The Intercept heeft Amerikaanse overheidsdocumenten in handen met gedetailleerde informatie over geheime afluisterapparatuur. De website publiceert de documenten omdat steeds meer lokale overheden gebruik zouden maken van de apparatuur die bedoeld is voor het leger.
Alle apparaten die in de catalogus staan zijn cell-site simulators, ofwel apparatuur waarmee een zendmast van providers kan worden nagebootst. De apparaten variëren van handsets tot uav's en apparatuur voor gebruik in voer- en vliegtuigen. Telefoons die verbinding maken met de afluisterapparaten kunnen geïdentificeerd worden aan de hand van unieke identificatiecodes zoals imsi of imei. Aan de hand van de radiosignalen kan informatie over de locatie van de telefoon verkregen worden. Uit de beschrijving van een aantal apparaten is op te maken dat het ook mogelijk is om gegevens te onderscheppen.
De documenten beschrijven tal van spionageapparaten. Zo zijn er diverse handsets die gebaseerd lijken te zijn op bestaande telefoons, waaronder de Nokia N95. Met de apparaten kunnen netwerken in de gaten gehouden worden en de geavanceerdere items, zoals de Blackfin I en II, lijken het mogelijk te maken om gsm-gesprekken en sms-berichten van een vooraf ingeladen lijst met 'targets' te onderscheppen. Ook kan een gespreide of gerichte denial of service-aanval uitgevoerd worden met het apparaat. Een dergelijk apparaat kost 75.000 dollar.
Ook laten de documenten twee 'Battlefield Data Recovery'-systemen voor het leger zien. Met deze systemen kan data van telefoons gehaald worden. De Cyberhawk zou 79 telefoons ondersteunen en onder andere het telefoonboek, mediabestanden, tekst, sms en verwijderde sms'jes kunnen extraheren. De Cellbrite wordt gepresenteerd als een draagbaar forensisch systeem dat in staat is om data van '95 procent van alle mobiele telefoons, smartphones en pda's' te ontfutselen. De claim is echter achterhaald. Het document dat dit systeem omschrijft, heeft net als veel andere geheime documenten namelijk de datum 1 mei 2006. Pas op 7 januari 2034 zouden de documenten hun geheime status verliezen. De beschreven apparatuur is dan ook vrij oud en hoewel deze mogelijk nog in gebruik is, lijkt het aannemelijk dat er inmiddels veel nieuwe afluisterapparatuur in gebruik is genomen.

§ Opdracht: Druk uit de tekst over de afluisterapparatuur het gedeelte vanaf "Alle apparaten die" tot en met "gegevens te onderscheppen." letterlijk af.

§ Aangeleverde gegevens:
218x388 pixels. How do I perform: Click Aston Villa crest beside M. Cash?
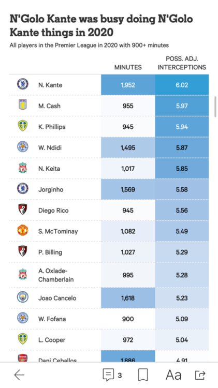[23, 105]
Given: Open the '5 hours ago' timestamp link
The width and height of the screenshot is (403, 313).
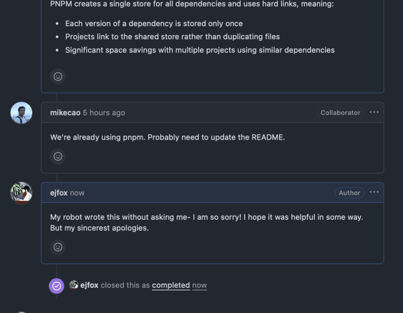Looking at the screenshot, I should [104, 112].
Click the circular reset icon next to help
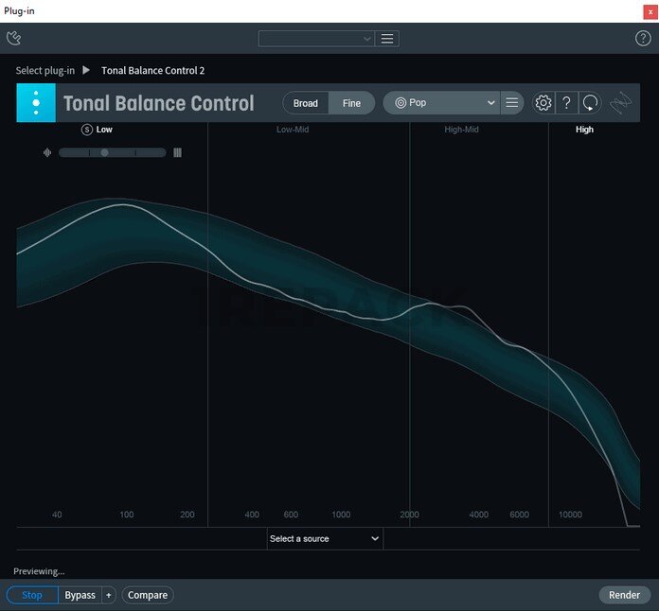This screenshot has width=659, height=611. pos(590,103)
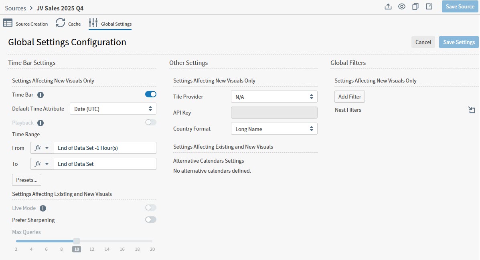
Task: Click the export/upload icon in top bar
Action: click(x=388, y=6)
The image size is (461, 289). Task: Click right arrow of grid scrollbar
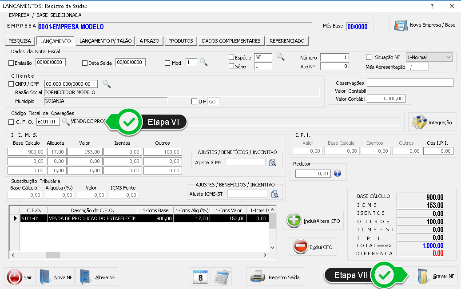(x=265, y=255)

§ Antwoord:
Alle apparaten die in de catalogus staan zijn cell-site simulators, ofwel apparatuur waarmee een zendmast van providers kan worden nagebootst. De apparaten variëren van handsets tot uav's en apparatuur voor gebruik in voer- en vliegtuigen. Telefoons die verbinding maken met de afluisterapparaten kunnen geïdentificeerd worden aan de hand van unieke identificatiecodes zoals imsi of imei. Aan de hand van de radiosignalen kan informatie over de locatie van de telefoon verkregen worden. Uit de beschrijving van een aantal apparaten is op te maken dat het ook mogelijk is om gegevens te onderscheppen.